OVL listing on agenda
OVL under debt; listing will require lender approval
- Published 5.08.19, 1:16 AM
- Updated 5.08.19, 1:16 AM
- 2 mins read
The government is keen to list ONGC Videsh — the overseas arm of ONGC — and transfer the proceeds of the listing as a special dividend, enabling it to meet the divestment target set for the current fiscal.
The department of investment and public asset management (Dipam) has written to the oil ministry on listing OVL.
The officials of the finance and oil ministries would meet later this month and would seek the opinion of the state-owned exploration firm.
Besides special dividend, the government is looking at just listing OVL without a share sale. OVL would then have a shareholding pattern that would mirror that of ONGC, giving the government an opportunity to directly sell some stake in OVL.
The government owns 64.24 per cent in ONGC. It would get an amount equivalent to the holding, if ONGC declared a special dividend after the listing.
Finance minister Nirmala Sitharaman in the budget has raised the divestment target for 2019-20 to Rs 105,000 crore, an increase of over 16 per cent from the interim budget target of Rs 90,000 crore.
In the last fiscal, divestment collections stood at Rs 85,000 crore against a target of Rs 80,000 crore.
This is not the first time the Modi government has raised the issue of listing OVL. The ONGC board had opposed the listing in December last year, citing various reasons and the situation has not changed since then, company officials said.
They pointed out that OVL has assets in countries such as Venezuela and Iran, which are exposed to the US sanctions. These assets will have to be first separated from the company. While this may not be a difficult task, it would involve capital gains tax.
Also, OVL is heavily under debt. Any listing would require the approval of all lenders, which is time-consuming.
As much as a third of its $28.45-billion (Rs 1.51 lakh crore) investment in 41 projects has been financed by loans.
OVL has only been in acquisition mode till now and has not yet reached a self-reliant economic model. The company depends on the parent company for even guarantees to take loans.
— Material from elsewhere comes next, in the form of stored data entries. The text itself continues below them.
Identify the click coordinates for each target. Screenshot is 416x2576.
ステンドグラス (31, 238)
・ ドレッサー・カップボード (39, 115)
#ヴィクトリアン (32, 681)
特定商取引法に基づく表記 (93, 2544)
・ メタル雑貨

OVL has good assets and it would become self-reliant once a couple of its assets such as the giant gasfield in Mozambique starts production, the officials said.
OVL projects are in various stages of development and an IPO will get the best value when these projects are monetised, they said.
The gasfield in Mozambique will start production in 2022 when two LNG trains of 12 million tonnes per annum capacity are set up and gas is exported in cryogenic ships.
OVL reported a profit of Rs 1,682 crore on a revenue of Rs 14,632 crore in 2018-19. Profit and revenue jumped 71 per cent and 40 per cent, respectively, from a year earlier. It produced 14.8 million tonnes of oil equivalent in 2018-19.